Data extracts:
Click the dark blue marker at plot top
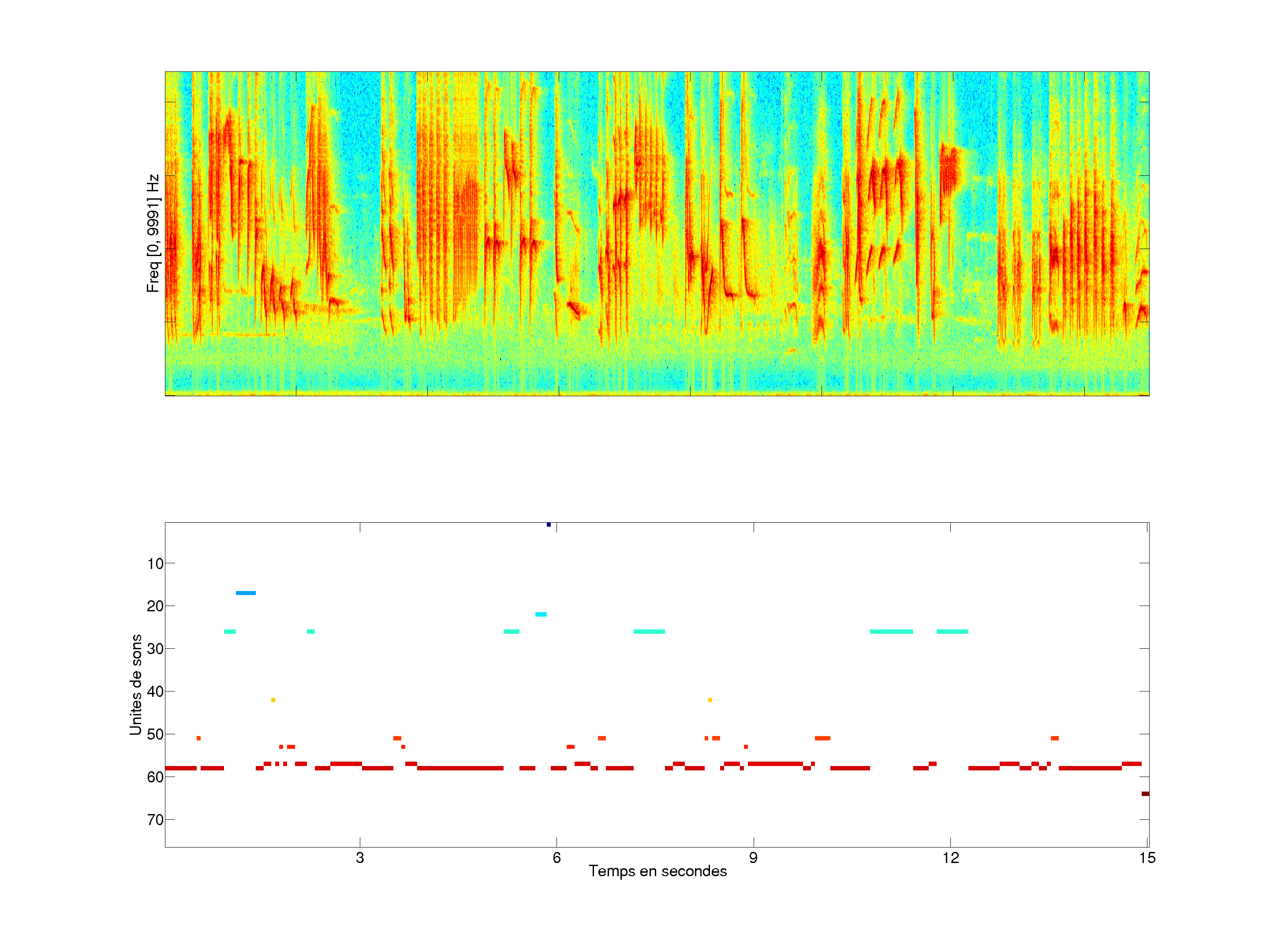Viewport: 1270px width, 952px height. coord(548,524)
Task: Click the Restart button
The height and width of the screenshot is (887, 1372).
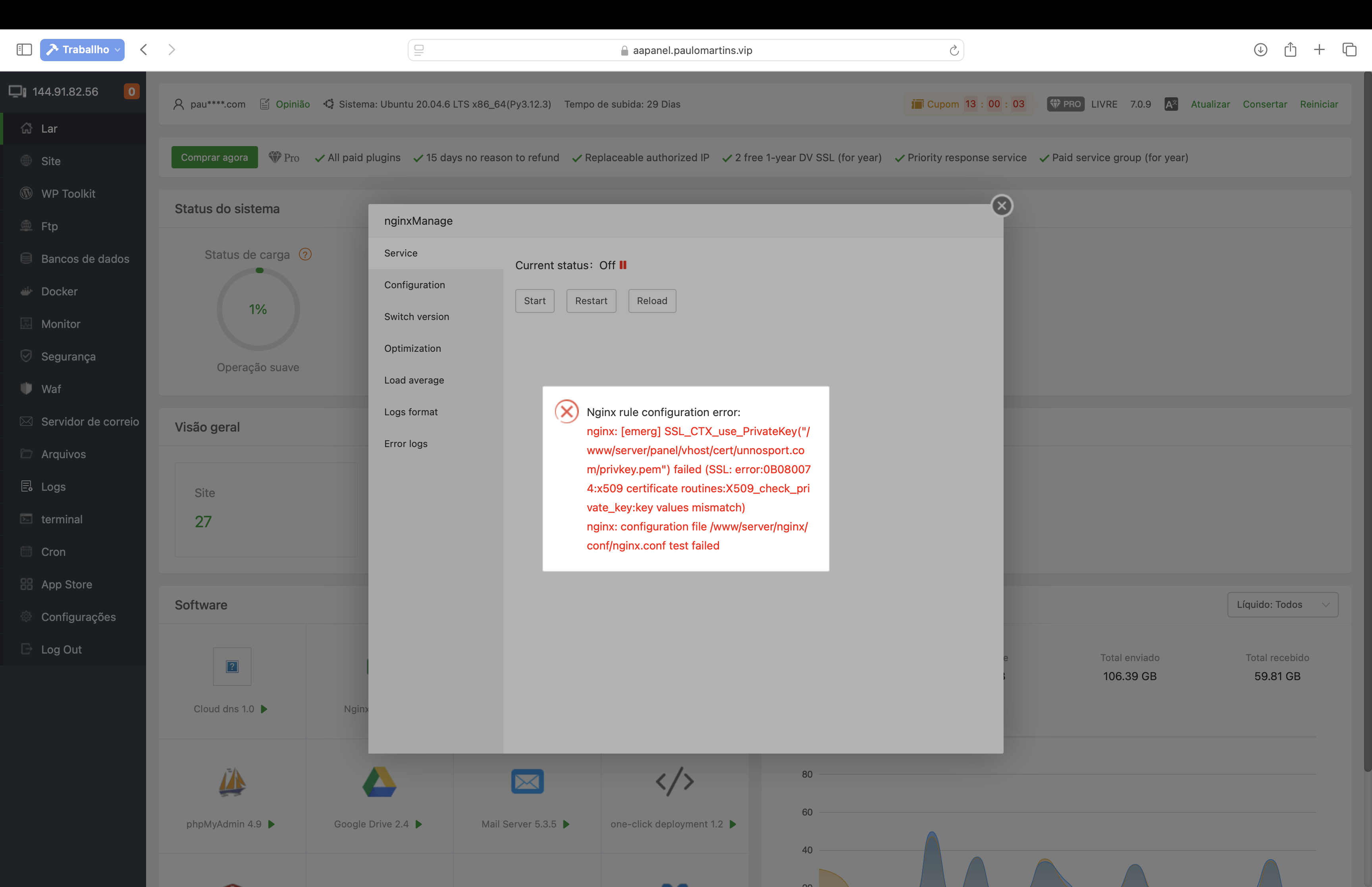Action: pos(591,301)
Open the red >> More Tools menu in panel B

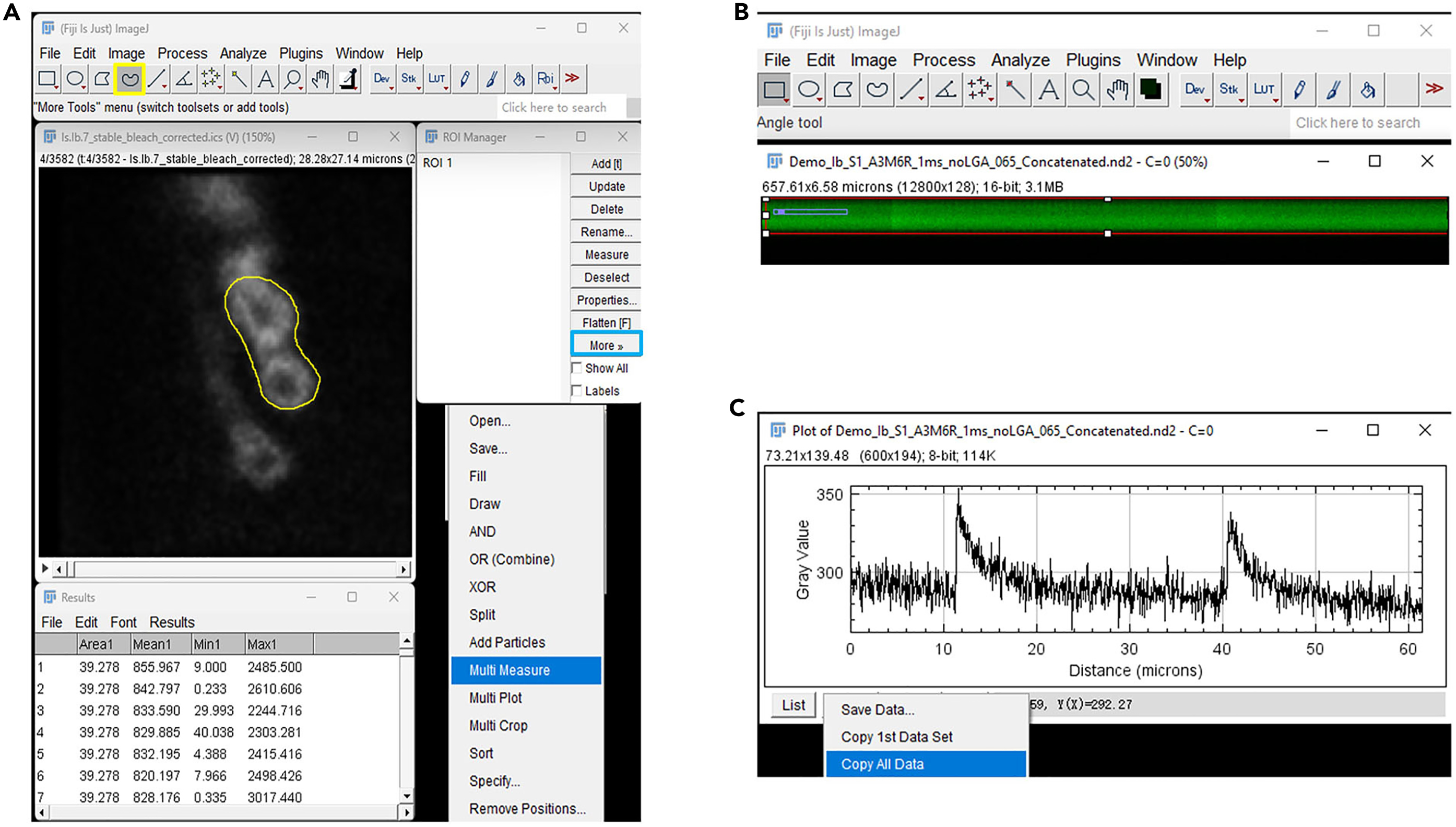[1434, 89]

Problem to solve:
Everything in the records above must be repeated exactly, except the pictures.

Reply:
Click the dark blue marker at plot top
Viewport: 1270px width, 952px height. coord(548,524)
Task: Click the Restart button
The height and width of the screenshot is (887, 1372).
Action: pos(591,301)
Open the red >> More Tools menu in panel B

[1434, 89]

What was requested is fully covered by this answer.